Schopenhauer, con una frase que no admite objeciones pero tampoco produce la menor convicción, adujo que la arquitectura es música congelada. Esta noción condena todo volumen arquitectónico a una gracia inerte, cuando lo propio del arte es la aptitud para manifestar movimiento inclusive por medio de materia en reposo.
La arquitectura contemporánea, contra las limitaciones de siglos pasados, aspira a que sus volúmenes abandonen rigidez y parálisis. Idealmente, la materia edificada no debe ser ola vuelta piedra, sino flama en reposo. Si la Gorgona, ese monstruo clásico, convertía a los organismos en peña con sólo mirarlos, la voluntad del arquitecto aspira a que su mirada dé vida a materiales inertes: granito, cemento, cristal, acero…
En la concepción actual de la arquitectura los elementos que componen un edificio, una plaza, un conjunto urbano, tienen una agilidad que la tiesura decimonónica jamás habría sospechado. De ahí que el filósofo alemán concibiese las producciones de los arquitectos como un movimiento suspendido (aunque la música es la más sublime agitación).
Entre los incontables elementos vibrátiles que la arquitectura aprovecha para su flujo de armonías, están las obras pictóricas y escultóricas que permiten a los grandes volúmenes edificados interrumpir su extensa agitación para transmitirnos un breve e intenso destello, una chispa en medio de la vasta combustión que, imperceptible, inflama muros, vigas y ventanales.
Los cuatros artistas que reúne esta muestra han contribuido con sus breves suites a las sinfonías de hormigón, argamasa, acero, aluminio y vidrio que diversos arquitectos han realizado en diversos sitios de México. Músicos todos, estos pintores y escultores incorporan sus concentradas piezas a volúmenes mayúsculos que no las engullen, sino amplifican su resonancia como particularidad pictórica o escultórica.
Demián Flores, aludiendo a la mítica Aztlán, explora con sus personajes pintados y dibujados, combates que transforma en coreografías. Su capacidad lúdica toma un mundo en conflicto y lo entrega como una pugna en la que no hay vencidos, sólo actores que reclaman ovación.
Amador Montes ha transitado de la pintura y el dibujo hacia la instalación monumental, y por ello su obra pictórica (así como algunas esculturas derivadas de ella) tiende a integrarse de manera espontánea en propuestas arquitectónicas. No es casual que su ámbito metafórico sean pueblos de pájaros: son el símbolo de la vibración incesante del mundo.
Adán Paredes traduce a volúmenes escultóricos un movimiento interior que conmueve y conduce a la serenidad.

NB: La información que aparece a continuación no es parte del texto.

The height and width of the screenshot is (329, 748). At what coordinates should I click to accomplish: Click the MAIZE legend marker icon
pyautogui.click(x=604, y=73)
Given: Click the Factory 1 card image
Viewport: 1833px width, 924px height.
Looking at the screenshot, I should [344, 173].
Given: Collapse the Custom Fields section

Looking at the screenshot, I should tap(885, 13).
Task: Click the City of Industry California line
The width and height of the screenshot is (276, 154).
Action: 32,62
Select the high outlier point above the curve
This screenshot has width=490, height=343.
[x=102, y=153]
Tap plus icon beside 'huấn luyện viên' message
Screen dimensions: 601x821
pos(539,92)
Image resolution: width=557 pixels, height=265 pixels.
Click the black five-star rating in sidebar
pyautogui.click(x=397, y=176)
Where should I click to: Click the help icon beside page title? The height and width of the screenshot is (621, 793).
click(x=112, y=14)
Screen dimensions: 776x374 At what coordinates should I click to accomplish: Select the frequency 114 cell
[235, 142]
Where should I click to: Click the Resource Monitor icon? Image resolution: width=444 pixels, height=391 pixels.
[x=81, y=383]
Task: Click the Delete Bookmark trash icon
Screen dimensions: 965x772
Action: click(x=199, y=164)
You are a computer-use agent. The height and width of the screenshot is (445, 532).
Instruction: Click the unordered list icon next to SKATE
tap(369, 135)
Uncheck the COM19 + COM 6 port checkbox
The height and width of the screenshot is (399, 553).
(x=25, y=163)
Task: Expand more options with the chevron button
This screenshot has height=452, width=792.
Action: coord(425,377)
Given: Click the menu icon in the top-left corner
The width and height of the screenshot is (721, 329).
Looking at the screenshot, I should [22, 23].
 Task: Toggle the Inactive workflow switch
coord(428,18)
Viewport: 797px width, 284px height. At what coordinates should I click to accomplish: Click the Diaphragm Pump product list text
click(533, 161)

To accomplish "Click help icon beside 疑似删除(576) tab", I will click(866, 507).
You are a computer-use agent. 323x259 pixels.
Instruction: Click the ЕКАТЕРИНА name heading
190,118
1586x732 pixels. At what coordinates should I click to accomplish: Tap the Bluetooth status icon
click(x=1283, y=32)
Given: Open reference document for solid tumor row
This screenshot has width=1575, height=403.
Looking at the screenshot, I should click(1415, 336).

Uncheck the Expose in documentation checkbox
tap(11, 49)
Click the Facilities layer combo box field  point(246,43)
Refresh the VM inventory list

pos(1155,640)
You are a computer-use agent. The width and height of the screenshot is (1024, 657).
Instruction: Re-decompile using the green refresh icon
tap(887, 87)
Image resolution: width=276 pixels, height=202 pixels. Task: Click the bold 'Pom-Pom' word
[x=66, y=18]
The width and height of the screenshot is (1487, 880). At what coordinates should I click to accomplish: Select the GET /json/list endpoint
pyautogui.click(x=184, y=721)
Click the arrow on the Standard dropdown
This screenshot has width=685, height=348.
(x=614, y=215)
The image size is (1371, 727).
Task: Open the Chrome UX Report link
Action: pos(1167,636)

Esa traslación, difícil de inducir mediante la arcilla y a la piedra, nos recuerda que la arquitectura es una actividad humana, y que si bien los volúmenes pueden rebasar la escala de los individuos, su función es —debe ser— cobijar nuestra condición orgánica más íntima.
Rivelino, un joven escultor lleno de reminiscencias históricas, ensambla bronce, arcilla, piedra y aun huesos para transmitirnos el estremecimiento de eternidad que emana de arcaicas arquitecturas. Ese toque de misterio conviene a la arquitectura contemporánea, pues la devuelve a una raíz que define las obras de los seres humanos, y que Píndaro condensó en el verso evocativo:
Oh, alma mía, no aspires a la vida inmortal, pero agota toda la extensión de lo posible.
Estas pinturas, esculturas y gráficas invitan a mirar con fascinación apariciones de índole arcana. Para nuestra fortuna, su poder conmueve y conmociona, pero no petrifica. Lejos del pesimismo de Schopenhauer, la armonía peculiar de estas piezas, con su flujo liberador, es un talismán contra gorgonas y hábitos petrificantes, una música que fluye desde el silencio más palpitante.
Jorge Pech Casanova. Noviembre de 2008.